[Records shown — start]
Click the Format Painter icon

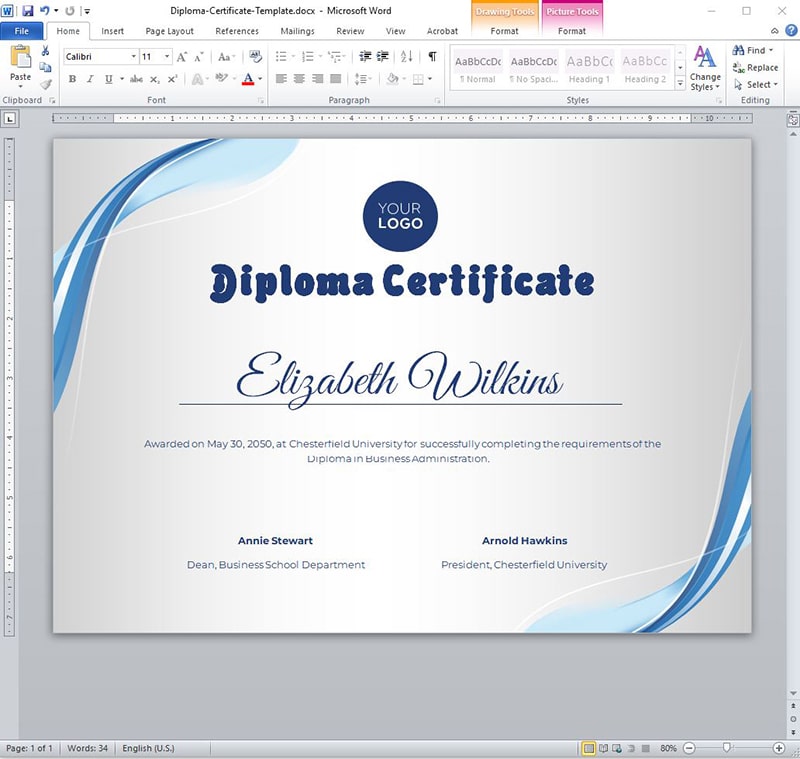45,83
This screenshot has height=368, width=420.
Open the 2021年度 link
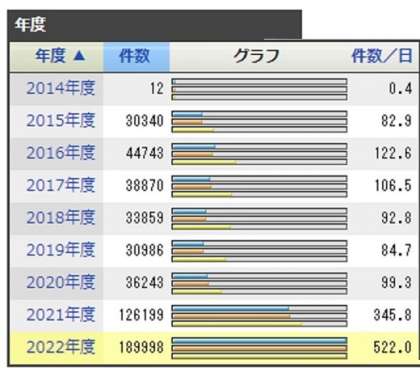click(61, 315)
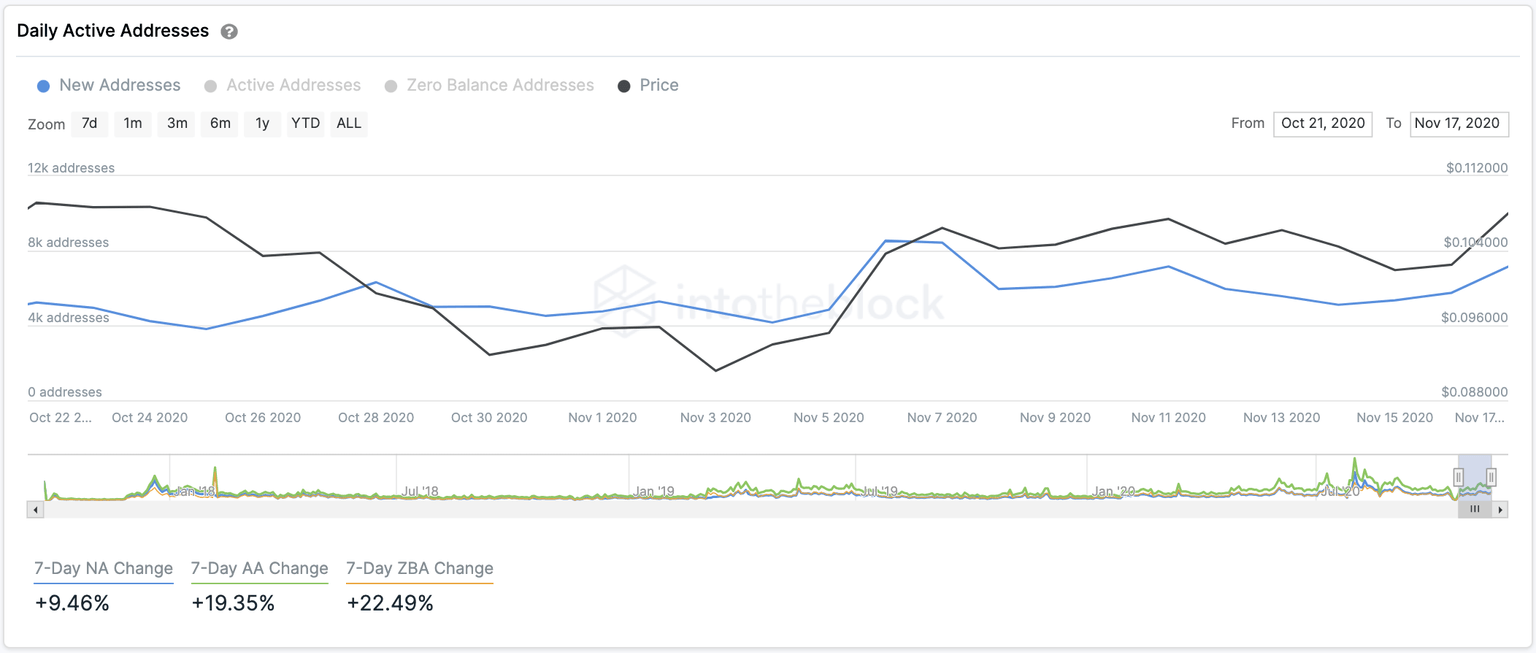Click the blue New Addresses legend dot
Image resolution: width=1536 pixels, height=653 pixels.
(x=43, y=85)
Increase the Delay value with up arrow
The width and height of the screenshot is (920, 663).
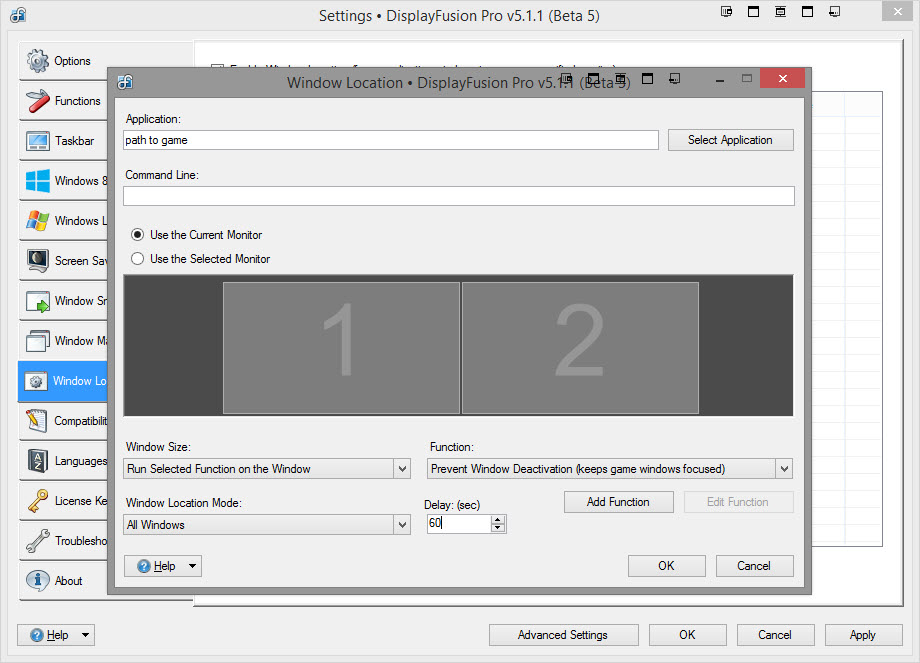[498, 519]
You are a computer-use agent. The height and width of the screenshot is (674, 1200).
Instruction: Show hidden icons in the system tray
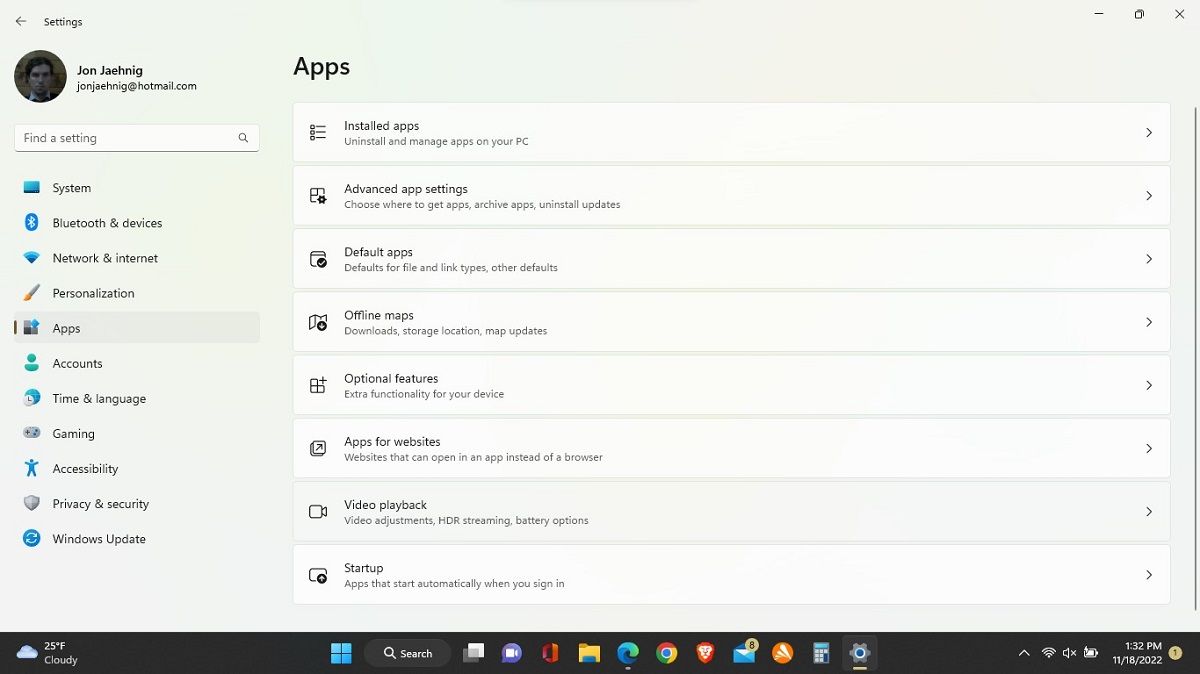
[Records shown — finish]
**Exercise instructions**.
This exercise asks for an exact copy of the lines from the first one in the data through the line that contains "Increase the Delay value with up arrow", pictures excluded.

**Final answer**.
Click the Format Painter icon

45,83
This screenshot has height=368, width=420.
Open the 2021年度 link
click(61, 315)
Click the blue New Addresses legend dot
Image resolution: width=1536 pixels, height=653 pixels.
(x=43, y=85)
Increase the Delay value with up arrow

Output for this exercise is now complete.